#### [TASK OBJECTIVE]
Put every line of the rows below into a JSON list of strings, one string per line, and omit blank lines.

#### [RECORDS FOR THE EXERCISE]

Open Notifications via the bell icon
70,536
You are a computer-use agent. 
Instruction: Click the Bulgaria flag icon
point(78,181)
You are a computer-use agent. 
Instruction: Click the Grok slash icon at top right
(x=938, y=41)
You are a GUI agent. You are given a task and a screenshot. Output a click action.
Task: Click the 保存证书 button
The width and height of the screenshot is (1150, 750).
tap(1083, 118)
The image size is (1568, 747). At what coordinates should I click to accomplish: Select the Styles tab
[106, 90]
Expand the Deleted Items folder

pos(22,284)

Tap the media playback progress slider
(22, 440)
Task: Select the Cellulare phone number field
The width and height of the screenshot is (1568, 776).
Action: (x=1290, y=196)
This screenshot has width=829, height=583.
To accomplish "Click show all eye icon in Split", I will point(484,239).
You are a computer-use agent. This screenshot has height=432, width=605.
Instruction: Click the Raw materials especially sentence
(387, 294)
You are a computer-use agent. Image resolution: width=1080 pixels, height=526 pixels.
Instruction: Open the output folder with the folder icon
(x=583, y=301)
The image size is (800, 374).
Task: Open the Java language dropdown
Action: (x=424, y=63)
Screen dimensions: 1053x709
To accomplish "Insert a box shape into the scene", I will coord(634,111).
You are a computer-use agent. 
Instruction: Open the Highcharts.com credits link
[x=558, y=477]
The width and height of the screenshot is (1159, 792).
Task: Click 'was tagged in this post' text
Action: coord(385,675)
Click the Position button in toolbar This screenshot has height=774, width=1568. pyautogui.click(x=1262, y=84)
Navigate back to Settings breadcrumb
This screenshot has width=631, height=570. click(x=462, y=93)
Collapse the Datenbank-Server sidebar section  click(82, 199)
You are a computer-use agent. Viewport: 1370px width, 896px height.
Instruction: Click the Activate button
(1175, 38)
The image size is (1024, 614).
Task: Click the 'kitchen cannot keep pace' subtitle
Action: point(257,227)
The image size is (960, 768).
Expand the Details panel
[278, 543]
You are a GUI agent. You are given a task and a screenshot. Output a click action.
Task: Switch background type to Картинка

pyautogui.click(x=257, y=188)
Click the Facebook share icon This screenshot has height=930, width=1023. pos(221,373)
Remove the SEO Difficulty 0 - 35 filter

#### [REPLY]
[
  "Open Notifications via the bell icon",
  "70,536",
  "You are a computer-use agent. ",
  "Instruction: Click the Bulgaria flag icon",
  "point(78,181)",
  "You are a computer-use agent. ",
  "Instruction: Click the Grok slash icon at top right",
  "(x=938, y=41)",
  "You are a GUI agent. You are given a task and a screenshot. Output a click action.",
  "Task: Click the 保存证书 button",
  "The width and height of the screenshot is (1150, 750).",
  "tap(1083, 118)",
  "The image size is (1568, 747). At what coordinates should I click to accomplish: Select the Styles tab",
  "[106, 90]",
  "Expand the Deleted Items folder",
  "pos(22,284)",
  "Tap the media playback progress slider",
  "(22, 440)",
  "Task: Select the Cellulare phone number field",
  "The width and height of the screenshot is (1568, 776).",
  "Action: (x=1290, y=196)",
  "This screenshot has width=829, height=583.",
  "To accomplish \"Click show all eye icon in Split\", I will point(484,239).",
  "You are a computer-use agent. This screenshot has height=432, width=605.",
  "Instruction: Click the Raw materials especially sentence",
  "(387, 294)",
  "You are a computer-use agent. Image resolution: width=1080 pixels, height=526 pixels.",
  "Instruction: Open the output folder with the folder icon",
  "(x=583, y=301)",
  "The image size is (800, 374).",
  "Task: Open the Java language dropdown",
  "Action: (x=424, y=63)",
  "Screen dimensions: 1053x709",
  "To accomplish \"Insert a box shape into the scene\", I will coord(634,111).",
  "You are a computer-use agent. ",
  "Instruction: Open the Highcharts.com credits link",
  "[x=558, y=477]",
  "The width and height of the screenshot is (1159, 792).",
  "Task: Click 'was tagged in this post' text",
  "Action: coord(385,675)",
  "Click the Position button in toolbar This screenshot has height=774, width=1568. pyautogui.click(x=1262, y=84)",
  "Navigate back to Settings breadcrumb",
  "This screenshot has width=631, height=570. click(x=462, y=93)",
  "Collapse the Datenbank-Server sidebar section  click(82, 199)",
  "You are a computer-use agent. Viewport: 1370px width, 896px height.",
  "Instruction: Click the Activate button",
  "(1175, 38)",
  "The image size is (1024, 614).",
  "Task: Click the 'kitchen cannot keep pace' subtitle",
  "Action: point(257,227)",
  "The image size is (960, 768).",
  "Expand the Details panel",
  "[278, 543]",
  "You are a GUI agent. You are given a task and a screenshot. Output a click action.",
  "Task: Switch background type to Картинка",
  "pyautogui.click(x=257, y=188)",
  "Click the Facebook share icon This screenshot has height=930, width=1023. pos(221,373)",
  "Remove the SEO Difficulty 0 - 35 filter"
]